The Sixth Circuit Court of Appeals recently issued a decision in Frye v. Baptist Memorial Hospital, Inc., which includes a discussion of some of the basics of Fair Labor Standards Act (FLSA) collective actions as well as a procedural pitfall for the unwary. The plaintiff in Frye brought a putative collective action against his employer, a hospital, challenging its practice of automatically deducting meal breaks from employees’ pay. The district court certified a conditional class but, after discovery, it decertified the collective action and dismissed the named plaintiff’s wage claim as time barred.
It is relatively well settled that an automatic deduction policy is not a per se violation of the FLSA. To ensure employees are actually paid for all hours worked, however, employers must provide and educate employees regarding a means (i.e. exception procedures) by which they can “override” the automatic deduction when they perform work during their meal break. Frye’s employer had such procedures in place; however, they apparently varied somewhat from department to department and were not known to all. In arguing for class certification, Frye cited the testimony of various putative class members, which he claimed showed that employees had not been properly educated on their entitlement to compensation for work performed while on break or trained on how to report that work. This testimony showed that at least one opt-in plaintiff claimed his department had no exception procedures, another was allegedly discouraged from reporting worked performed on break, and others avoided reporting for convenience or because they forgot. While this testimony suggested some individual FLSA violations, the variations in employee testimony ironically undermined Frye’s quest to establish a common injury sufficient to warrant class treatment. It was apparently undisputed, moreover, that the vast majority of putative opt-in plaintiffs knew of the employer’s exception procedures, were not discouraged from using them, and were paid for all time they reported to have worked.
The Court noted that Frye might have been able to successfully obtain certification of a smaller subset of employees, but had declined to do so.

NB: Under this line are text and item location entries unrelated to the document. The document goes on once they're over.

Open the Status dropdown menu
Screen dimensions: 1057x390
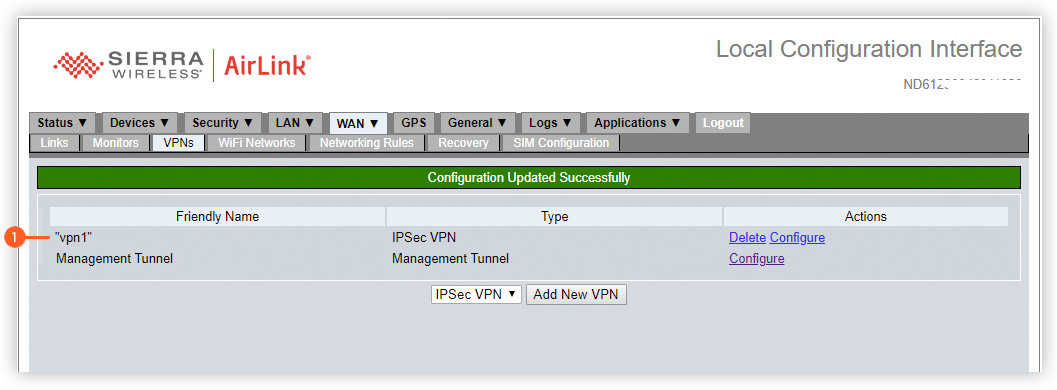click(63, 123)
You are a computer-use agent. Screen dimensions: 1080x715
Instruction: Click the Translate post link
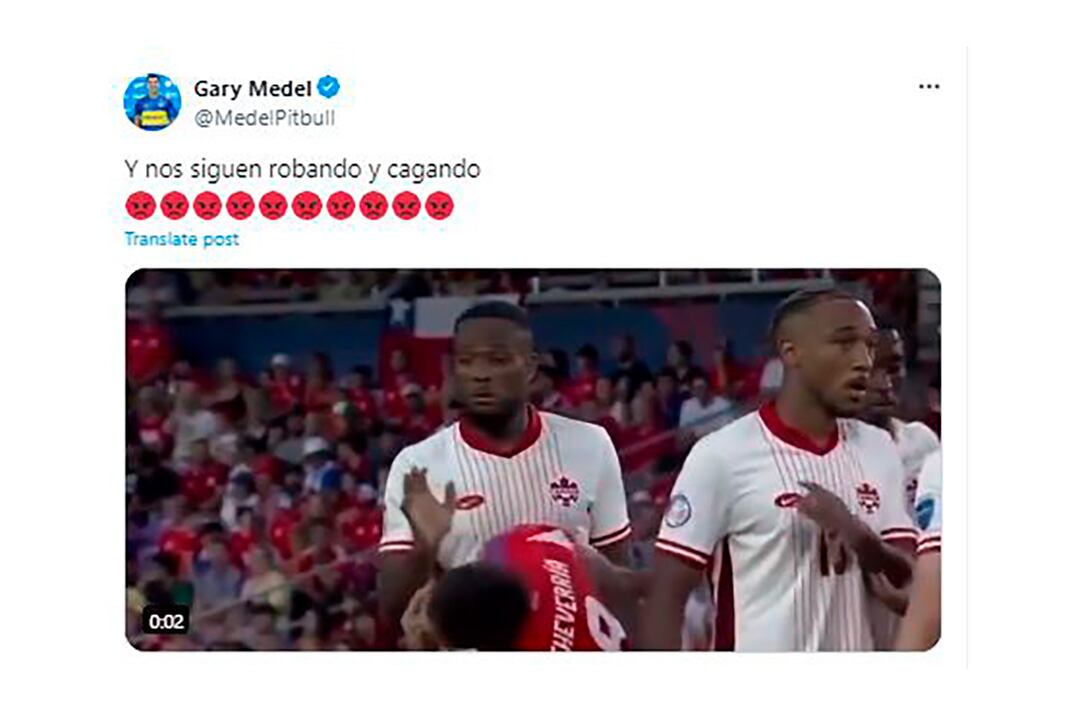point(182,239)
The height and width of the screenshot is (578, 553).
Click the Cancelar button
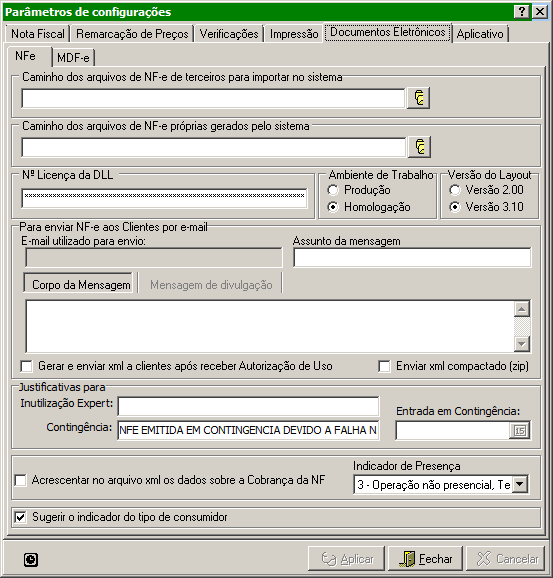(x=506, y=559)
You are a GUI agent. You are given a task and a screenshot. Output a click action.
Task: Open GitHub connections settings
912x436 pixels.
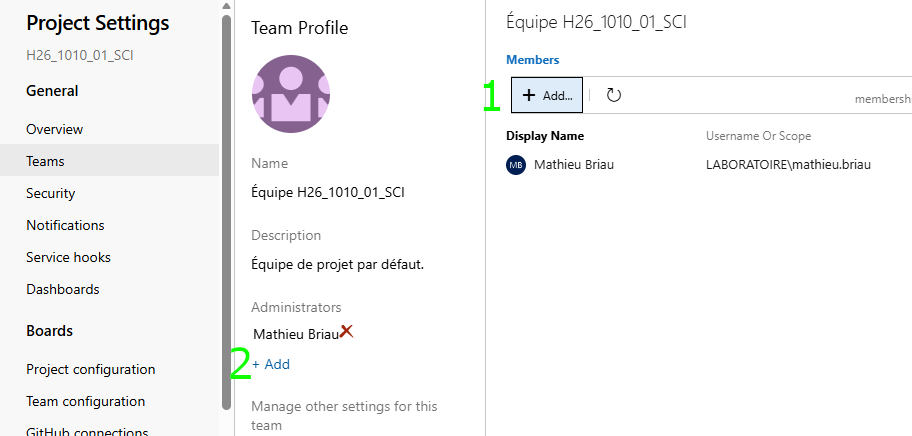coord(87,431)
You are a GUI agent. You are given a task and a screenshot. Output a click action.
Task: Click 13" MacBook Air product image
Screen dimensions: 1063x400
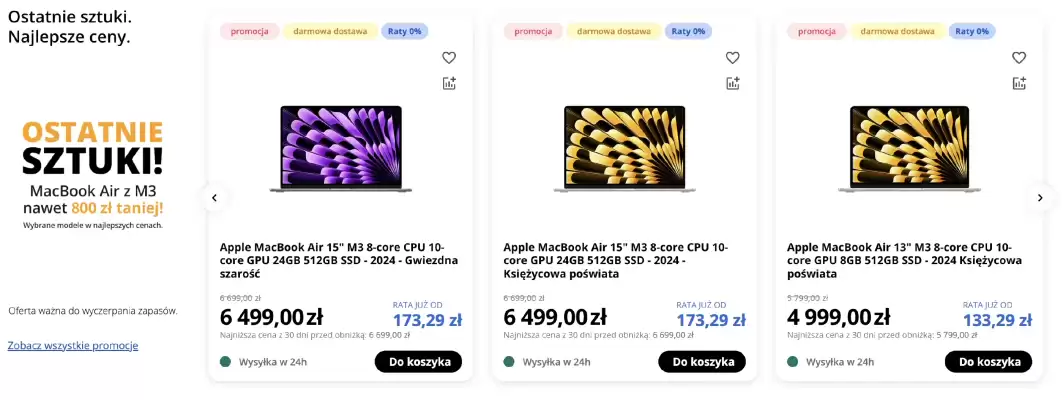909,148
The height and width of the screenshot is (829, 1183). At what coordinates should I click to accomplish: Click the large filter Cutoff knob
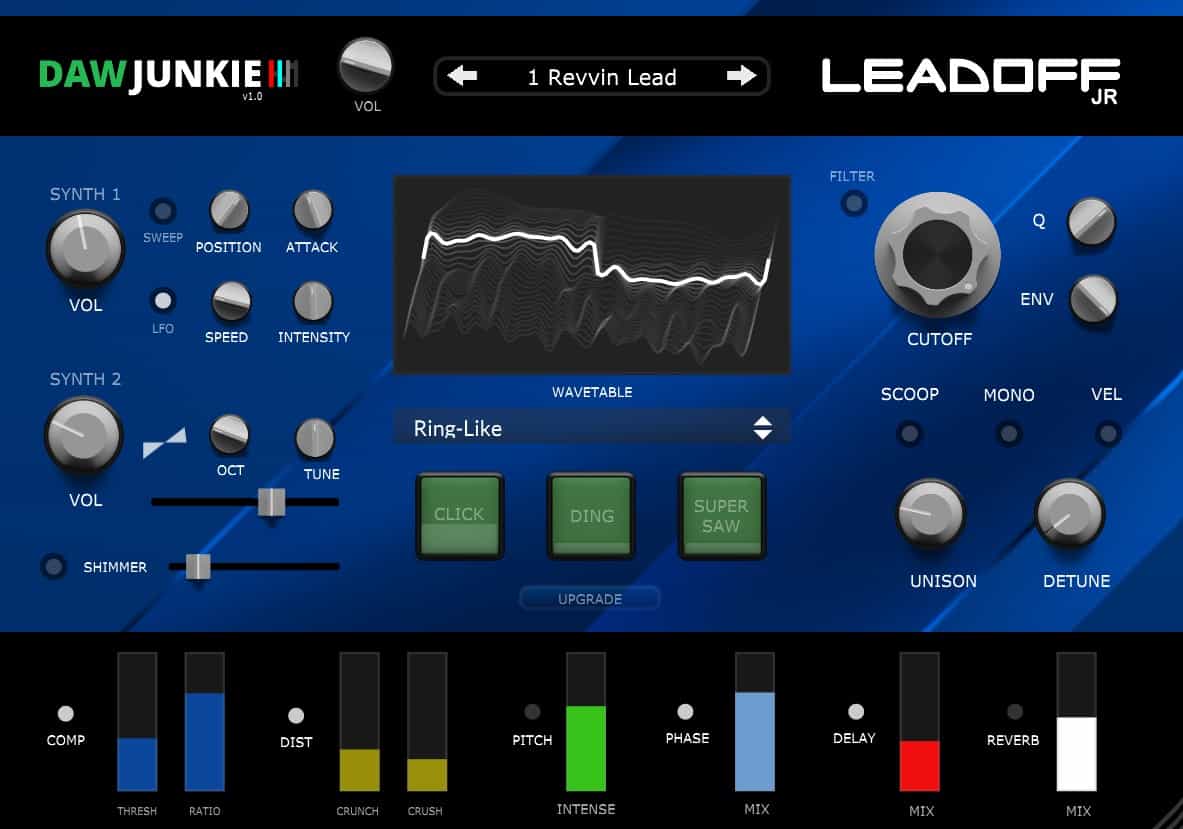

In the end, the Court said, the only common injury experienced was the automatic deduction policy itself, which comports with the FLSA and therefore cannot serve as the “lone point of similarity supporting class certification.” The Court affirmed the district court’s decision to decertify the class.
The next issue the Court tackled—whether a named plaintiff must file “written consent” to join the collective action—is noteworthy because there are few decisions discussing the question. The statute of limitations on an FLSA claim is two years, or three years if the claim consists of a “willful violation.” 29 U.S.C. § 255(a). To bring a collective action, the plaintiff must file a written consent to opt-in. 29 U.S.C. § 216(b). For limitations purposes, an FLSA collective action is “commenced” by filing a complaint along with a written consent or, if the written consent is not filed with the complaint, on the date that the written consent is actually filed. 29 U.S.C. § 256. Frye, who never filed his own written consent, argued that the FLSA does not require named plaintiffs to do so. The Sixth Circuit disagreed, citing the language of the statute, which plainly states that an FLSA collective action is “commenced” with the filing of a written consent.
Frye responded by arguing that the district court’s decertification order was effectively an amended pleading, which operated to convert his action from a collective action to an individual claim. The Sixth Circuit rejected this argument too, citing Frye’s complaint, which clearly indicated his intent to pursue a collective action. After rejecting a few other arguments raised by Frye as to why his claims were timely (e.g. that his appearance at deposition or hiring of counsel to file a collective action on his behalf constituted “written consent,” equitable estoppel, etc.), the Court concluded that Frye’s FLSA claim was time-barred and affirmed the district court’s grant of summary judgment for the employer.
The FLSA clearly ties the commencement of an FLSA collective action to the filing of a written consent. However, there is little case law discussing this requirement, either because plaintiffs initiating collective actions have been careful to file written consents, or because defendants have not thought to check. Employers and their counsel should remember to check whether plaintiffs have complied with this routine procedural requirement when faced with FLSA complaints.